When I think of you as I lie in my bed, I meditate on you during the night watches because you are my helper.

I will rejoice in the shadow of your wings.

I follow close to you.

Your right hand holds on to me.

So there's three feelings that David communicates in this psalm that I want to go through in order.

There's three themes that make it clear why the early church grabbed a hold of this psalm and attached themselves to it and revered it so deeply.

Those three themes are desperation,

 Delight and dependence.

And they're kind of all over the place, but I want to try my best to go chronologically through those.

So again, I think verse 1 and 2 are so insanely striking that David would say, God, I'm seeking for you.

I'm thirsting for you.

My body is fainting for you.

He's literally expressing this spiritual weakness.

God, I feel like a shell of a man because I need you.

 right?

In this horribly, tremendously difficult situation, God, I really actually just want you.

This isn't some like sneaky roundabout way of saying, God, you know, I need you to resolve my issue.

The heart of David here is not to communicate worship and love for God so that God will be convinced to do the things that David wants him to do.

No, David just wants God.

There's not a shred of dishonesty in this writing.

This is David saying, God, no, I don't care where I am.

I don't care what's going on.

I want you.

 I mean, that blows my mind.

Of all the things that David could be concerned about, he is struck and stuck on this feeling of emptiness of God.

Feeling empty of God.

And for someone like, I'm like, man, what does this guy know that I don't know?

How is that even remotely possible that he could feel that way?

And I think verse 2 is our answer.

It's where he goes next and it's also, it's a big, he creates this sort of spiritual circle.

He says, so I gaze on you in the sanctuary to see your strength and your glory.

In other words, God, I've seen you.

 I've seen you.

I know you.

And I'm spoiled for everything else.

There's nothing else that I could possibly be hungry for now but you.

Now that I've seen you, I could never be the same.

I have to see you again.

I have to have you.

In the place where I'm most desperate, where I'm most lacking, God, I've seen you.

And I need to see that again.

Here's another way of saying it.

Turn your eyes upon Jesus.

 look full in his wonderful face, and the things of earth will grow strangely dim in the light of his glory and grace.

That's what David feels like.

That's, man, that hymn just, every time it gets me, I'm like, yeah!

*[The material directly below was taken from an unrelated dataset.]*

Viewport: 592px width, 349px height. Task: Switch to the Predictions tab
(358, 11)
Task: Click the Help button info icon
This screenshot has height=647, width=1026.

Man, I want the things of earth to go strangely dim, because I'm so interested in them.

This is David saying, God, I've seen you before, and now I'm so overwhelmingly obsessed with you that despite the mess I'm in, there's nothing that I could possibly be more desperate for than more of you.

 God, I have to have you.

I have to have you.

And so the thing that drives the beauty and the drama of this psalm is that there are so many other things that David needs.

So many other things that he really needs to have, and he's just not paying attention to them.

Right?

Because he wants God.

There's one of my favorite writers in all of church history is a guy named Thomas Aquinas.

I googled this.

He is estimated to have written somewhere around 8 million words of theology.

All of it is about God.

8 million.

 He lived to around 50 years old.

So in the span of like 25 years, he wrote, and he wasn't just like up in a study writing all that.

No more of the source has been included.